I did a quick search before asking this, but only found a thread where Christine had posted about Poppy, and as ours are boys I wondered if it was different (well, I realise the OBVIOUS difference!  )

Dexter is still so young, born 12th June makes him just 3 months, but he has started humping poor Alfie for all he's worth!  Not sure if its a coincidence, but when he met 2 shitzsu boys last week, one of them did the same to him, and I'm wondering if he's just copying that, or if there could be a different reason for it? I've noticed he has a much stronger 'doggy-aroma' than Alfie, and wondered if maybe it was hormonal and somehow linked?  I reluctantly had a look at his downstairs bits when he was doing it, and there wasn't anything going on in terms of arousal, it just didn't seem right as he's so young.  

What do you guys think? Anyone else experienced this so early?


----------



## erinafare (Dec 9, 2012)

Poppy has stopped humping I had her trying to hump my leg for a week.
She did not try it on with other dogs.
I believe it was hormones with her as she is nine and half months she would have probably been coming into season now.


----------



## Skyesdog (Jun 7, 2012)

Based purely on what I have read on here in the past, humping can apparently be related to asserting dominance - do you think he could be trying to become 'top dog'?


----------



## AliAlfie (Jul 29, 2013)

Skyesdog said:


> Based purely on what I have read on here in the past, humping can apparently be related to asserting dominance - do you think he could be trying to become 'top dog'?

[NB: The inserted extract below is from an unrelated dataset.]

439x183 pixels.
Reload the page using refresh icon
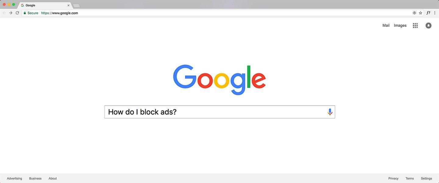coord(17,13)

Ah, yes, most definitely. DH and I have been noticing him becoming more dominant over Alfie, always pinching the toy Alfie has, or the stagbar, or the pizzle stick....etc. He has become a bit more aggressive in his play too, so I'm sure that's what it is. Thankyou! Do you think I should do anything about it, or leave well alone?


----------



## Skyesdog (Jun 7, 2012)

I'm not sure what would be best to do, one of the more experienced people on here will be able to advise.

Looks like we are the only ones on just now 😄


----------



## tessybear (May 1, 2011)

How funny you couldn't find a thread on humping through search, I remember loads and Dexter has been predominant in most of them! Dexter was a major humper from quite a young age. He humped all through his puppy class and used to hump other dogs in the park much to my embarrassment. The final straw was when he humped throughout a cockapoo walk, I thought I would die although everyone else was most amused! 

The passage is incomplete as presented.